Brief. Show each line of the records below where the word "heading" occurs.

The input.
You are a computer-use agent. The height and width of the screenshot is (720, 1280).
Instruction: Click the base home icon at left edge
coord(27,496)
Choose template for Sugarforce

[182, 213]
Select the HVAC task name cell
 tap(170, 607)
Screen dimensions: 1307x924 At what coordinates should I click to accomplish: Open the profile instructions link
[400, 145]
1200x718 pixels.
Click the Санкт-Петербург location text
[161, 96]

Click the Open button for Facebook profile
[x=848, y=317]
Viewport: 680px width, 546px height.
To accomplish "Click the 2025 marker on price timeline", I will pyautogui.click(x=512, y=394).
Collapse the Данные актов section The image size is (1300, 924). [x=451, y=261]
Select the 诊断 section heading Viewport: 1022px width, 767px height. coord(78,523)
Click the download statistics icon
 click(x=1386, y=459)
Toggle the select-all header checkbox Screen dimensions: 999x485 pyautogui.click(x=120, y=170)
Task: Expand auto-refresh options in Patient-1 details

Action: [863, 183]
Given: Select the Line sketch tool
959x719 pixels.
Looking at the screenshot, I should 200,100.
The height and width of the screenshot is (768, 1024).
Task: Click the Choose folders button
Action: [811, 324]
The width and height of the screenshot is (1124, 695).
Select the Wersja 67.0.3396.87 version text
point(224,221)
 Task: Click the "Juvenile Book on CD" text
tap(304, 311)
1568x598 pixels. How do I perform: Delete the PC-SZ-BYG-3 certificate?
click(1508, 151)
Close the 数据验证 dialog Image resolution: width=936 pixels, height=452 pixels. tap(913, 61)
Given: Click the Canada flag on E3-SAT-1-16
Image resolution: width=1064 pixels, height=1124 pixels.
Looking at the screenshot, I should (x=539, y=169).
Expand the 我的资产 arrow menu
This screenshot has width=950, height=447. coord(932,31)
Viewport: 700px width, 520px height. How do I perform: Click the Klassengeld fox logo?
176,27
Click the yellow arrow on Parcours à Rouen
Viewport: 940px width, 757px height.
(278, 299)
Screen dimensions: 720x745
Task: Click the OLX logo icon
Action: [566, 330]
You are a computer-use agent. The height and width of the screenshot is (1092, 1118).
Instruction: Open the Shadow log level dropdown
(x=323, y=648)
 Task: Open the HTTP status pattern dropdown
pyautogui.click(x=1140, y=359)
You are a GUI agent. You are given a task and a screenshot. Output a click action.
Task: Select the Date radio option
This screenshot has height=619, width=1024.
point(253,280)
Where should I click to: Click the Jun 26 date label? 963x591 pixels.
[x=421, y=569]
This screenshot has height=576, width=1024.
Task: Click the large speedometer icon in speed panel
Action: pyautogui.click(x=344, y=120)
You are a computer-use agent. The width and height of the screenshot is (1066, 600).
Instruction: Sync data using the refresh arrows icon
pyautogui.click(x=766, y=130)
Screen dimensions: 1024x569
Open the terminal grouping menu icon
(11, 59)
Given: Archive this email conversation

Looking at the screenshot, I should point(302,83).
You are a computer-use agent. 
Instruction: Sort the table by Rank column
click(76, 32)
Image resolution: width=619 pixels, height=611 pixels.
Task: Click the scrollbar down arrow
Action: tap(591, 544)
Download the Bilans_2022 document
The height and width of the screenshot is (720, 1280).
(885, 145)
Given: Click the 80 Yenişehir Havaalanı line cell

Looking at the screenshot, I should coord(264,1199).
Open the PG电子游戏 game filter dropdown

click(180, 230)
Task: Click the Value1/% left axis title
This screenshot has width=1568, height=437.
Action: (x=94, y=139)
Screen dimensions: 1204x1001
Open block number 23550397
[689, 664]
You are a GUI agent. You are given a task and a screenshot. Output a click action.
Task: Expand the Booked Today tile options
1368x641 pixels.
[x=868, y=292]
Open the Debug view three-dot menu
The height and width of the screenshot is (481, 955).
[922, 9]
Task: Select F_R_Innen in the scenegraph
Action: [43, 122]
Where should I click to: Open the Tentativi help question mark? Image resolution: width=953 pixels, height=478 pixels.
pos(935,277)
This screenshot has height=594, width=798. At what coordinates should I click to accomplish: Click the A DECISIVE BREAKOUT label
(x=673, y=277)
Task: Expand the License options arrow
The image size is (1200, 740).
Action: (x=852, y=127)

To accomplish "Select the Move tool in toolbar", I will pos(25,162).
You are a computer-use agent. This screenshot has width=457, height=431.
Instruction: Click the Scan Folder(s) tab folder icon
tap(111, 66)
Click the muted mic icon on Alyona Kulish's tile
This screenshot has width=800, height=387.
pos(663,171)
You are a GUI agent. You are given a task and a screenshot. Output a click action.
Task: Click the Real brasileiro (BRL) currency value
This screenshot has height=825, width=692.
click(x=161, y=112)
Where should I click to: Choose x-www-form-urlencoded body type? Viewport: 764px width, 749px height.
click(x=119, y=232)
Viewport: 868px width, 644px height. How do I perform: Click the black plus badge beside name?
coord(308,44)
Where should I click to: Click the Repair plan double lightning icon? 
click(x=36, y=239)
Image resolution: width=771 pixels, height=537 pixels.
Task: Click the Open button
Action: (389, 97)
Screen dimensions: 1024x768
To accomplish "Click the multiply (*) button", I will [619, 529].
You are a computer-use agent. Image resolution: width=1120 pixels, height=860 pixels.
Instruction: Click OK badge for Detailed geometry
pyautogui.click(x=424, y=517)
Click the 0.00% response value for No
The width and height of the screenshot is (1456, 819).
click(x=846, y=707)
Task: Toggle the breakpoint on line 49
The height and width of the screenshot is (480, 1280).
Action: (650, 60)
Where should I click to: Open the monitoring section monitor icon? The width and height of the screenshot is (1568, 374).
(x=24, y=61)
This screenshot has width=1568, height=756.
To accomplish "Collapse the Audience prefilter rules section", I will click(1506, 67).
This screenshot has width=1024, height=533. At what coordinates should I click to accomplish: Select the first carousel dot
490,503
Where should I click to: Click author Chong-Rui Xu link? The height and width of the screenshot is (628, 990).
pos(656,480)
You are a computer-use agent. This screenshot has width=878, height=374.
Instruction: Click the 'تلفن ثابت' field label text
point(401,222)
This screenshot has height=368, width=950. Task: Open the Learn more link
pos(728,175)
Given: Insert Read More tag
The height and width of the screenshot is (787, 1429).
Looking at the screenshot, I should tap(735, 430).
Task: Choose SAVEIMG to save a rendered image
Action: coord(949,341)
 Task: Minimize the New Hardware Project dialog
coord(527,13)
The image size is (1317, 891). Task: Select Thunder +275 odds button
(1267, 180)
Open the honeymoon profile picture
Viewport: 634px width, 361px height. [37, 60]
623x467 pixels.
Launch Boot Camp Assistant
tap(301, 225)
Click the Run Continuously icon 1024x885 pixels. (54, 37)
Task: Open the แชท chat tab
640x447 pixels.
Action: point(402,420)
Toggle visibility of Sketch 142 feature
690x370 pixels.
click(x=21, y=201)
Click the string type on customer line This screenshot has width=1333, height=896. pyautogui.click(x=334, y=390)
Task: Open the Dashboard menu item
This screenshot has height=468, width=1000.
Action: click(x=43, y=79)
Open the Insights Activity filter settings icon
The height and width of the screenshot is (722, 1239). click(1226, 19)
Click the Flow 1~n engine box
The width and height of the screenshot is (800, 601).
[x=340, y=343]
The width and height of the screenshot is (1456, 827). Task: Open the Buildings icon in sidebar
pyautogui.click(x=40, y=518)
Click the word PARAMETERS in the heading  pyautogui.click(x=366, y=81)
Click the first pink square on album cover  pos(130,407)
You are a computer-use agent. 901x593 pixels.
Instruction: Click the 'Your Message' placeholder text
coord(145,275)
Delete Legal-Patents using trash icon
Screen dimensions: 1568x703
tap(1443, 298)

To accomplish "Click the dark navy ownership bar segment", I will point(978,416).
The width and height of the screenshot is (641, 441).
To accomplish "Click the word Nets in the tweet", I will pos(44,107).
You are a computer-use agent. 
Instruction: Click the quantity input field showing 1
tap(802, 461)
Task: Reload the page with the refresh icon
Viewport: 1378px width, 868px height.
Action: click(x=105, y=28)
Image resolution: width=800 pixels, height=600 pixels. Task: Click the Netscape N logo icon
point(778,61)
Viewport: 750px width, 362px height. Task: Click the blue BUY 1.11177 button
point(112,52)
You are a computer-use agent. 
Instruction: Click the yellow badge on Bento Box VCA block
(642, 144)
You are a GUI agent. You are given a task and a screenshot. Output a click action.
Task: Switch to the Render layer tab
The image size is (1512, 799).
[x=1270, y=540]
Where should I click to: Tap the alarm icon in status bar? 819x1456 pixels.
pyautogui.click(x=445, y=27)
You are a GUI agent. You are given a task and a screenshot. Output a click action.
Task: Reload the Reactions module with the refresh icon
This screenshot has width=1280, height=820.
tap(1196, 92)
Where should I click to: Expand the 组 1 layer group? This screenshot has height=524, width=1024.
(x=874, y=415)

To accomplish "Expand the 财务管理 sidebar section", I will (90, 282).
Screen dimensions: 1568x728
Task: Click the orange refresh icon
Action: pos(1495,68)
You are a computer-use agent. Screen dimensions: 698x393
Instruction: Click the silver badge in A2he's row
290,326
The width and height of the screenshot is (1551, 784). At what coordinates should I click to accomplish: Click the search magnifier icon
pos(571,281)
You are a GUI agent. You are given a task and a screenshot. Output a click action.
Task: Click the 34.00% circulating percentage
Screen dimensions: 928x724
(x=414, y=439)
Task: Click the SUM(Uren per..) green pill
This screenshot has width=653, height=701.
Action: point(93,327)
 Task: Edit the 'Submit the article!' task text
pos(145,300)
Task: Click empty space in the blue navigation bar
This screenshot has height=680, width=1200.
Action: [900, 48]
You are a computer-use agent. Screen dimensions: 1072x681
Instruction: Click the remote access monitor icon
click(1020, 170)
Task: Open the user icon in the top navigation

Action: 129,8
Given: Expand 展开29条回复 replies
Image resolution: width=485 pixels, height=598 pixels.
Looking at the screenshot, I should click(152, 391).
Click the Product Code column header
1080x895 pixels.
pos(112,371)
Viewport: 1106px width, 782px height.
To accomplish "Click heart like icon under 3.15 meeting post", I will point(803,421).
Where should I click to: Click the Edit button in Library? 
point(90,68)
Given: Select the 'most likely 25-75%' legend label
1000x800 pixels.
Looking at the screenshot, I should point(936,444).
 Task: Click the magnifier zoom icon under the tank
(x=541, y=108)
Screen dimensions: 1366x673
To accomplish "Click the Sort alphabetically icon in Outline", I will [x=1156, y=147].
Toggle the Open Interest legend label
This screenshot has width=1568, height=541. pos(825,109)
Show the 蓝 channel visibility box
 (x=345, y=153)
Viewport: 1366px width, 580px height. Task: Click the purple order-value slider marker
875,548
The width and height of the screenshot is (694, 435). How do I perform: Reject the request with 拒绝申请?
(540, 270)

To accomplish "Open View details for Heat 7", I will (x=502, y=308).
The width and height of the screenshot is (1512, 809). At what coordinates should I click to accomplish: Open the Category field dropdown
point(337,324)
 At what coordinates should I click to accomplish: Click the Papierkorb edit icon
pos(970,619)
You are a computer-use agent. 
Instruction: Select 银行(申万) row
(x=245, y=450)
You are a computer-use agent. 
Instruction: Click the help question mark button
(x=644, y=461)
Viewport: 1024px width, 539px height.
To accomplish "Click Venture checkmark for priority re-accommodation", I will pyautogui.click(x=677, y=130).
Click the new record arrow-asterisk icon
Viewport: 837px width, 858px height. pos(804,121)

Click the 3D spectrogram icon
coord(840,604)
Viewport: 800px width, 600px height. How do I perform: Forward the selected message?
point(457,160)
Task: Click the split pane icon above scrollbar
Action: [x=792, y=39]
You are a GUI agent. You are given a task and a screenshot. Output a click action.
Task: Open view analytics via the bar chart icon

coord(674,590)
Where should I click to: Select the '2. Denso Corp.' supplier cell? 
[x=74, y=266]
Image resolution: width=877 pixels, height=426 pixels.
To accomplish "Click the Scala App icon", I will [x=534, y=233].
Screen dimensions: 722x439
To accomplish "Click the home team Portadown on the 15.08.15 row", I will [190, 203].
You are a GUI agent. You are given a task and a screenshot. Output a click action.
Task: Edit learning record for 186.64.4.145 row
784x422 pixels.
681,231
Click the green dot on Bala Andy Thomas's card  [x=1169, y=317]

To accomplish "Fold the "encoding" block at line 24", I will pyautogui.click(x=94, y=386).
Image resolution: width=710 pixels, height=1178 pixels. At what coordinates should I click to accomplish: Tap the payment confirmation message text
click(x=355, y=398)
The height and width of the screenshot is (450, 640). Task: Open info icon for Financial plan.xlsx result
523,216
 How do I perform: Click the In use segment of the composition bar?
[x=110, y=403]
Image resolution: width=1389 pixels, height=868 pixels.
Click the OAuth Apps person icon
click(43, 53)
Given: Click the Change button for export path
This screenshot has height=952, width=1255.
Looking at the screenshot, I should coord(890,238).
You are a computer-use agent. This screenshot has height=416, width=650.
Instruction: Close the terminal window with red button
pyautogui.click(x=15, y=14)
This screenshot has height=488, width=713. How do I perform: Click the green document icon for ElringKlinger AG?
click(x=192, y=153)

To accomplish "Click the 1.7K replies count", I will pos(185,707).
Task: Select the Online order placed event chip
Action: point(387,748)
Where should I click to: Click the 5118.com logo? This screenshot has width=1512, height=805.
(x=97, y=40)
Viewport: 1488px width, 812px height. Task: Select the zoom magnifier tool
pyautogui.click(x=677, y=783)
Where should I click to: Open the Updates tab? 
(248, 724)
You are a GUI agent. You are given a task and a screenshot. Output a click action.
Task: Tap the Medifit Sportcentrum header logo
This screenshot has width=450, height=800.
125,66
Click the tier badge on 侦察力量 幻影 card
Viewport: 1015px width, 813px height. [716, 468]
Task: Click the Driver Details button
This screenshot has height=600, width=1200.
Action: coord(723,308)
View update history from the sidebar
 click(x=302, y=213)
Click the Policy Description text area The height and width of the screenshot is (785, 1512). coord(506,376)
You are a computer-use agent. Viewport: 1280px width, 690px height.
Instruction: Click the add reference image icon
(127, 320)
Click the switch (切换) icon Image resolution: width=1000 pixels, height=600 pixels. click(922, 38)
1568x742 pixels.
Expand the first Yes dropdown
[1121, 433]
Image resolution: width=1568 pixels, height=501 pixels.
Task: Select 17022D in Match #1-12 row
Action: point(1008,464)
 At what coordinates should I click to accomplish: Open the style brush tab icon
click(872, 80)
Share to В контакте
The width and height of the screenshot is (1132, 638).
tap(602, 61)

Solved problem.
Select the 诊断 section heading Viewport: 1022px width, 767px height. coord(78,523)
Click the word PARAMETERS in the heading  pyautogui.click(x=366, y=81)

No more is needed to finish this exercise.